Leonard Bernstein's dizzying whirl of a life

   Bradley Cooper’s Maestro is many things -- sometimes all at once.
  Cooper directs and stars in a kaleidoscopic look at Leonard Bernstein, perhaps the most famous American classical music personality of our time.
 Bernstein, of course, didn’t confine himself to the classical canon. He composed for Broadway, notably creating West Side Story’s brilliant score. He also became a literate spokesman for the classics, explaining them to children at his famous Young People’s Concerts, which were televised in the 1950s and early '60s.
 Cooper has produced an avid work that, until its morose final act, moves at headlong speeds. Most of the first part of the film is presented in black and white, shifting to color for its second half and concluding with a lingering death scene that’s nothing short of operatic -- at least in its agonizing length.

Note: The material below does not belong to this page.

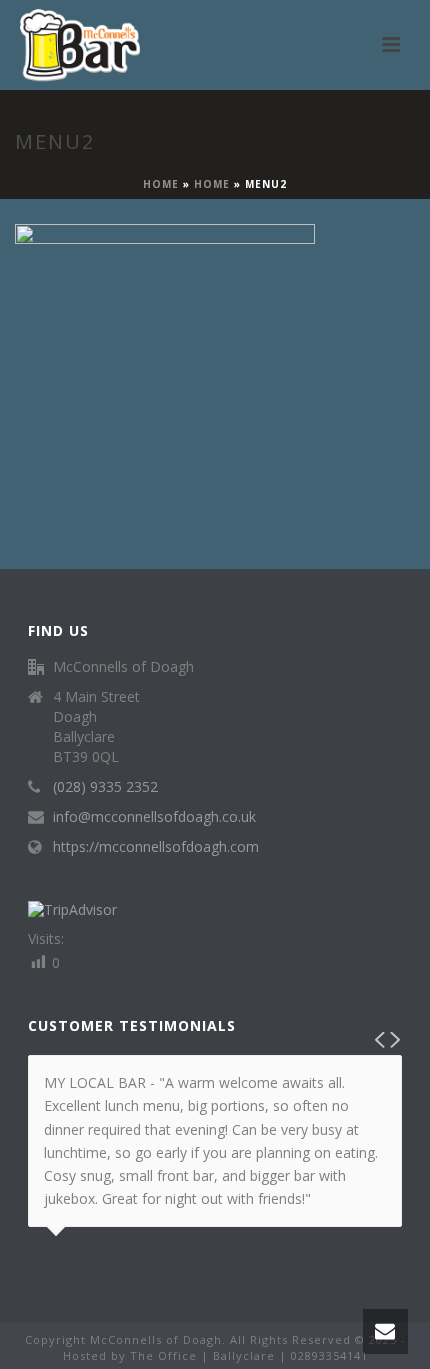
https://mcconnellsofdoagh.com (156, 847)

   Right off, Cooper establishes Bernstein’s attraction to men. A  bisexual, he married Chilean actress, Felicia Montealegre, played by Carey Mulligan in one of the year’s best performances. Mulligan's Felica bristles with fast-talking charm, sophistication, and intelligence; she's almost the living embodiment of a character Katharine Hepburn might have played at her wittiest best.
   As much as anything, the movie is about the marriage between two people who loved each other, although one of them (Bernstein) seldom was wholly there for the other. 
  But don’t pity Felicia. She knew who Bernstein was when she married him, and Cooper and Mulligan make it clear that the two care about each other. Lenny, as he was known to friends, and Felicia were soulmates; she did what many women did for men and some still do; she subordinated her rising stage career to the demands of husband and family. 
    Mulligan’s performance is a marvel, but what about Cooper, who initially drew criticism for donning a prosthetic nose that some thought would over-emphasize Bernstein’s Jewishness? Forget the nose, it’s a non-issue. Cooper’s performance captures the nasality of Bernstein’s speaking voice; he's true to Bernstein's vigorous conducting style which hovered somewhere between possession and aerobics.
   But the performance takes some getting used to. In the film's early going, I found Cooper’s dead-on portrayal distractingly unrelaxed. Bernstein can seem so precisely drawn that it’s like looking at a portrait in which the edges have been too sharply defined. 
   But that’s the point, I suppose. Bernstein was on the move, sampling life and deep-diving into music, which was the core of his life, maybe even his entire life
   When he conducts Mahler’s 2nd Symphony at Ely Cathedral in England, Bernstein's famed physicality attains full force. It wouldn't feel entirely out of place if Cooper were to conclude the scene with an apotheosis, something as grandly magnificent as  Bernstein’s direct ascent into heaven. 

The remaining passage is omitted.